We were supposed to meet the shuttle at 6am. We waited and waited, trying not to think “We’re never gonna make it.” It showed up well after 7 and we headed back to the airport. The plane took off late, but we were on our way.
The plane had two rows of two. Erin and I were across the aisle from each other. The man I was sitting next to was very short, had a round belly, and wore a suit that was too big for him (and a wedding ring). He spoke with an accent, and so quietly, that I had to lean in hear him and kept having to ask him to repeat himself. I’d been up since 5am and knew at times I was nodding and saying yes when I had no idea what he was saying.
Then he said something I did understand – did I want to be a citizen of Kigoma? Ay yi. I said I’d never been, was excited to see it, and pretended to fall sleep. I could feel him watching me, and the moment my eyes opened he touched my arm: “Why are you being so tired?” More with the talk, and now he’s asking if I might like a husband. My second proposal. This called for the headphones. Again, he touched my arm. “You are thinking about my application?”?!? I told him, “Oh, I am not accepting applications” and settled in to my ipod.
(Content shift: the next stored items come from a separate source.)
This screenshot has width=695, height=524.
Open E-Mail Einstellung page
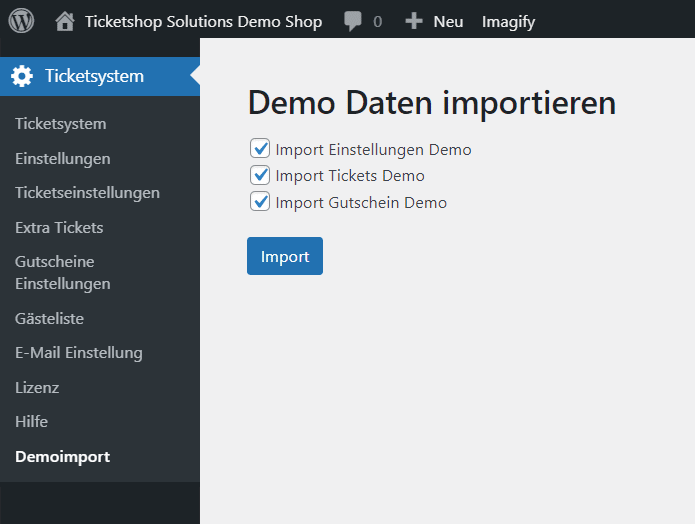coord(79,353)
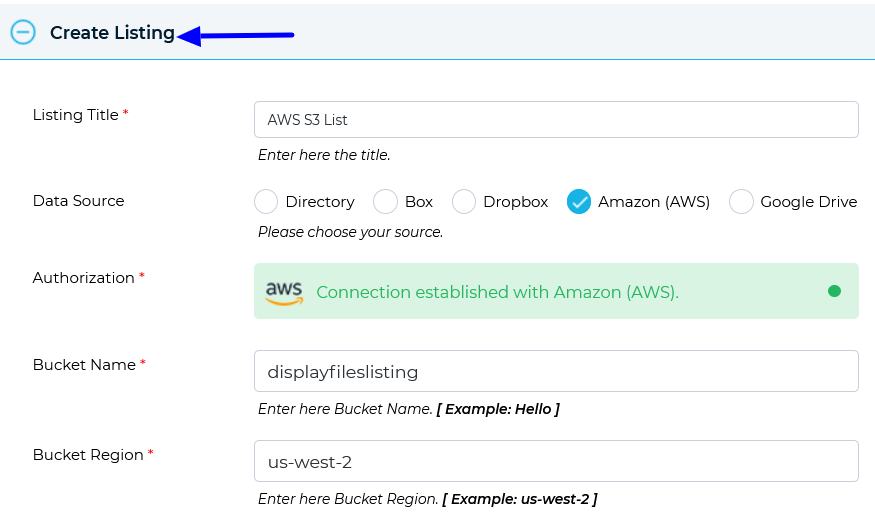The width and height of the screenshot is (875, 516).
Task: Click the Connection established with Amazon banner
Action: point(556,291)
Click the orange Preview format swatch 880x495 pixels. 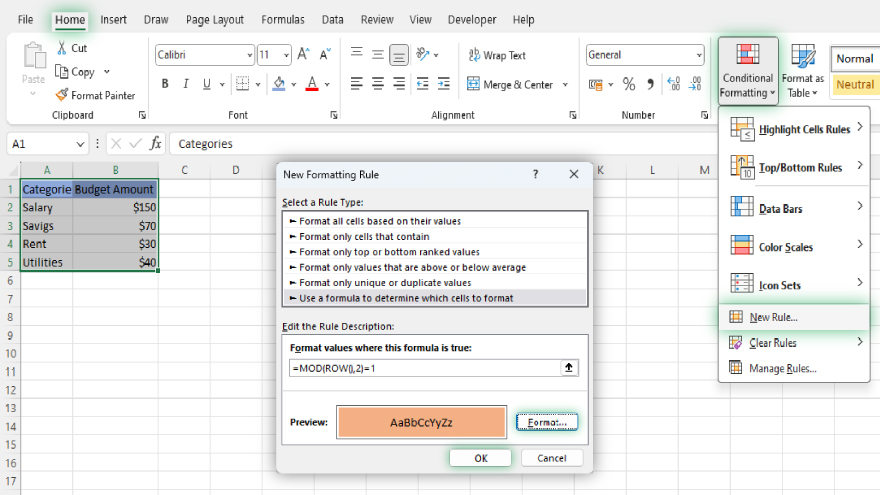coord(421,422)
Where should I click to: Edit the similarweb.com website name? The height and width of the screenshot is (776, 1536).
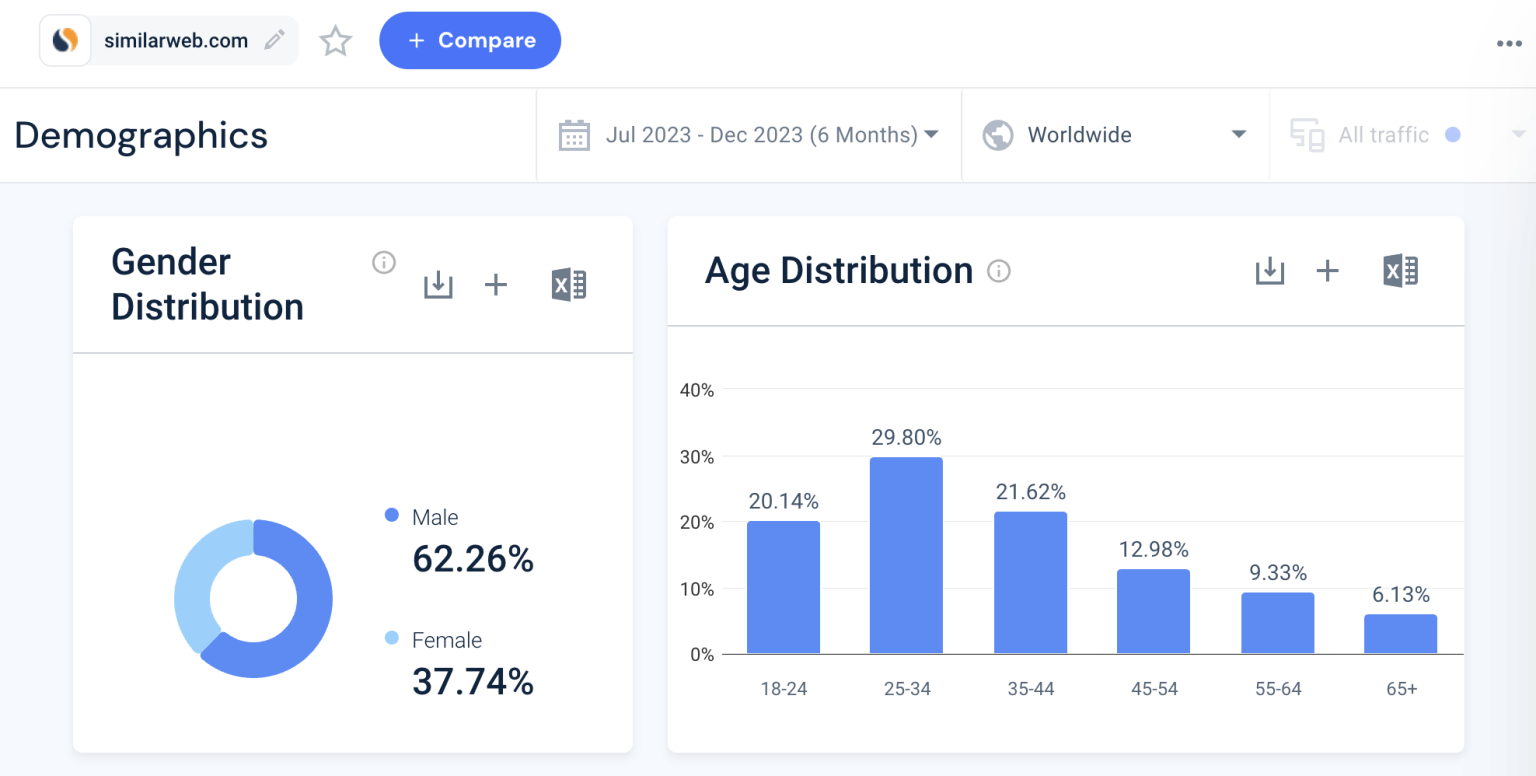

Meanwhile, Erin’s sitting next to a very smartly dressed young guy with an iPhone (!) and they are chatting away. (At one point he gave Erin his phone. I asked what she was watching. “I don’t know, it’s a show? How I Met Your Mother?”) At one point I hear, “Really. Do you ever take passengers??” We met at the bathroom and she informed me that she’d found us a free ride to Gombe! Sharif worked at the park, in Natural Resource management, and would be taking the research boat out to the park that afternoon.
While we waited for our luggage, Sharif hooked us up with a taxi and traded numbers with Erin so we could meet up later. (As for baggage claim: the bags were wheeled to a large window in a small waiting room, and slid across a maybe 3’ x 3’ Murphy-bed-style wooden platform, chained to the top of the window.) We had lunch in Kigoma, checked out hotels for Friday night, and bought water for Gombe. Erin also went to the Burundian consulate as she was trying to plot out the next part of her trip.
That afternoon, we met Sharif in town and hitched a ride to the research boat. Once we were on there were probably 12 of us though we could have fit a few more. We met Sharif’s boss, Noelli, who sounded like she had worked in most of the parks in Tanzania over the course of her career.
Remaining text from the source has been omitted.